Continue the BPt documentation entry on CompareDict.pairwise_t_stats from the point where it stops.

**Reading text:**
○ ○ ○
BPt.CompareDict.pairwise_t_stats#
- CompareDict.pairwise_t_stats(metric='first')[source]#
This method performs pair-wise t-test comparisons between all different options, assuming this object holds instances of
EvalResults
. The method used to generate t-test comparisons here is based off the example code from: https://scikit-learn.org/stable/auto_examples/model_selection/plot_grid_search_stats.htmlNote
In the case that the sizes of the training and validation sets at each fold vary dramatically, it is unclear if this statistics are still valid. In that case, the mean train size and mean validation sizes are employed when computing statistics.
○ ○ ○
**Data extract:**
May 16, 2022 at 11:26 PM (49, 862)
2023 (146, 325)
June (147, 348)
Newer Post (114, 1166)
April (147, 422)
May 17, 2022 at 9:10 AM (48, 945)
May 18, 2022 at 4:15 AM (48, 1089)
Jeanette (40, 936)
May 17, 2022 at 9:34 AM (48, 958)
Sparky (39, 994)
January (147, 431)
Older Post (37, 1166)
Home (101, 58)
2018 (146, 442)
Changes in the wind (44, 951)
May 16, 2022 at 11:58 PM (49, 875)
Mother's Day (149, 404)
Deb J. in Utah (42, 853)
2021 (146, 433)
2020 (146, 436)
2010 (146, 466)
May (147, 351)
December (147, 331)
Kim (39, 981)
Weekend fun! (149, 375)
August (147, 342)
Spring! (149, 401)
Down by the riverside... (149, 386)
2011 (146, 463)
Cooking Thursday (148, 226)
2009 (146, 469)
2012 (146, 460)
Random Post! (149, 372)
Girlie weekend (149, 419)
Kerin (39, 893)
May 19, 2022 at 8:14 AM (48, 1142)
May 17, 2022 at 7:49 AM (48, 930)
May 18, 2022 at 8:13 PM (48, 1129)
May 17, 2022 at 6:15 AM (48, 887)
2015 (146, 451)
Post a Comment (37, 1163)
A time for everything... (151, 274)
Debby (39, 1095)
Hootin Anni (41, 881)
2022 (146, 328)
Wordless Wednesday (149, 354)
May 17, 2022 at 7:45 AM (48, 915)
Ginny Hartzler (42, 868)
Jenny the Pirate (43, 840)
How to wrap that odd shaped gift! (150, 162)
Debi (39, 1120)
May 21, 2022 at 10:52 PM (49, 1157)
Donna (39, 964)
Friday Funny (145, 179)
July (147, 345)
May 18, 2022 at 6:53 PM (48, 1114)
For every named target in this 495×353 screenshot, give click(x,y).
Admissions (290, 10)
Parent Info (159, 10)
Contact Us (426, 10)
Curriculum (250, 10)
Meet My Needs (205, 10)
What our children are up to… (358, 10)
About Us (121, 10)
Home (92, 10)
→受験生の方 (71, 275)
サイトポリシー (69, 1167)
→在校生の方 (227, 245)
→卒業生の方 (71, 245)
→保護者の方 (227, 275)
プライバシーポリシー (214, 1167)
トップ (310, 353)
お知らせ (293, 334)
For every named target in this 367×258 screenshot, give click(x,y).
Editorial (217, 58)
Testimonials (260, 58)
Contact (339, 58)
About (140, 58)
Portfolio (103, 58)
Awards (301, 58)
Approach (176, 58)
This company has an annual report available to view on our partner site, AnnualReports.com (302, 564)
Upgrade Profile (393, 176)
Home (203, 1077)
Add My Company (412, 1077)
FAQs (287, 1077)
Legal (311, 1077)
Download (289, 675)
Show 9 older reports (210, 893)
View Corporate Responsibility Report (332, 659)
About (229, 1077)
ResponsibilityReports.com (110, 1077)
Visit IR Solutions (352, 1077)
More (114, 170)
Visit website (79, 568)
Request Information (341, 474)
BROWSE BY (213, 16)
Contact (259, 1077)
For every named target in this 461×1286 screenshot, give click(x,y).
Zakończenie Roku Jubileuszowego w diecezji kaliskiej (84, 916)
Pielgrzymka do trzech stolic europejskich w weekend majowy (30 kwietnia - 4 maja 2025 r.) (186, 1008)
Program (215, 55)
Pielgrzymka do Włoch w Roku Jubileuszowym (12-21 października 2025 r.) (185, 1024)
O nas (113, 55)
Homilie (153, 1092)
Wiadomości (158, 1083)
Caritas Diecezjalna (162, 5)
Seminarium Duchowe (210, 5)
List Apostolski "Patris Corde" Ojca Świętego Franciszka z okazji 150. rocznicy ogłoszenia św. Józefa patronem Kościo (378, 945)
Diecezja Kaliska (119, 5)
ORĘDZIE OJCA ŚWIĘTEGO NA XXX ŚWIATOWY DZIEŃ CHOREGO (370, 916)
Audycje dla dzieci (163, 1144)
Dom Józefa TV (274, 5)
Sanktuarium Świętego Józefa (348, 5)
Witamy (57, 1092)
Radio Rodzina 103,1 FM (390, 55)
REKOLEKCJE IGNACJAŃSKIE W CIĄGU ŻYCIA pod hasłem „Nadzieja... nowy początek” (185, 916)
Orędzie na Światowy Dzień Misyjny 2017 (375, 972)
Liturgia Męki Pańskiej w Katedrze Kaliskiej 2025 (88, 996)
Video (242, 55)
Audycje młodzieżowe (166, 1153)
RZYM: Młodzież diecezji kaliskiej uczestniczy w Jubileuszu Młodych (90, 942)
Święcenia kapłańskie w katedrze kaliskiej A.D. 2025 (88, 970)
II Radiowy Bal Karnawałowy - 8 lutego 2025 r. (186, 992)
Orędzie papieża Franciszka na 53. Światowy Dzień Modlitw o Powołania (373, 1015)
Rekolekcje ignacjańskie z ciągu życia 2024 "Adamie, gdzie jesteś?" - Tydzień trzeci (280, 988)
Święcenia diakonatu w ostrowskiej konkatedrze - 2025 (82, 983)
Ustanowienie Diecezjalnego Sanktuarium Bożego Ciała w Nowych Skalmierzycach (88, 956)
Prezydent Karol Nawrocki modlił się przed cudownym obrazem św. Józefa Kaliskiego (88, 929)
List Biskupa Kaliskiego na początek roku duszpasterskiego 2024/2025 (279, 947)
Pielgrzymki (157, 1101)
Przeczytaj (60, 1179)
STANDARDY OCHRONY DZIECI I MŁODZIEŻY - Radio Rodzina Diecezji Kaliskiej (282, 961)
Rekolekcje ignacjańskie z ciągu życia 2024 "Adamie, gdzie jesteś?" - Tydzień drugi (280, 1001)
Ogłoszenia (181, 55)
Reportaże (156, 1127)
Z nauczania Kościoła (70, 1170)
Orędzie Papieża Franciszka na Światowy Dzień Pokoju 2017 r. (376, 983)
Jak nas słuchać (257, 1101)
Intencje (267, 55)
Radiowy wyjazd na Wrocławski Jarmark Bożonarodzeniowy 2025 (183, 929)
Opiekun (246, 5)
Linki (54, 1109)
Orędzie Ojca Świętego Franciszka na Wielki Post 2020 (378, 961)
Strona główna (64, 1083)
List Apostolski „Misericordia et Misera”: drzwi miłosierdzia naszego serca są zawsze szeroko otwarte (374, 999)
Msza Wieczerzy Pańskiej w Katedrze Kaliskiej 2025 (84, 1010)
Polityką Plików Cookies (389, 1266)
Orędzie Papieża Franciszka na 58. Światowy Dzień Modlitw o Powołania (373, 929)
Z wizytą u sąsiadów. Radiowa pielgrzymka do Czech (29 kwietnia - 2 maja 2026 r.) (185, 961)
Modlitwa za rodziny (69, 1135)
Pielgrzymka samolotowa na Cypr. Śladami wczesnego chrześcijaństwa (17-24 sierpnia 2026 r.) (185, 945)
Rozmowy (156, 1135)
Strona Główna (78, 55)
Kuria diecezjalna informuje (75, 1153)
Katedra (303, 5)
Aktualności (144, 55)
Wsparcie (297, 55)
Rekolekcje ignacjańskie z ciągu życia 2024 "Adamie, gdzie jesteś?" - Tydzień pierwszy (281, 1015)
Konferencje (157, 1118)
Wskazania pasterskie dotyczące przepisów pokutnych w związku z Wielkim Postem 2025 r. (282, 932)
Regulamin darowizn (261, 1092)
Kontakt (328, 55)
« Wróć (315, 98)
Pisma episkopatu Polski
○ ○ ○
**The reply:**
- Parameters
- metricstr, optional
This method compares the metrics produced for only one valid metric / scorer. Notably all
EvalResults
must have been evaluated with respect to this scorer. By default the reserved key, ‘first’ indicates that just whatever scorer is first should be used to produce the pairwise t statistics.default = 'first'
- Returns
- stats_dfpandas DataFrame
A DataFrame comparing all pairwise combinations of the original
Compare
options. ‘t_stat’ and ‘p_val’ columns will be generated for each comparison representing the corrected t_stat for non-independence of folds and the corresponding Bonferroni correctted p values (for multiple comparisons from comparing all pairwise combinations). See the referenced scikit-learn example for more information.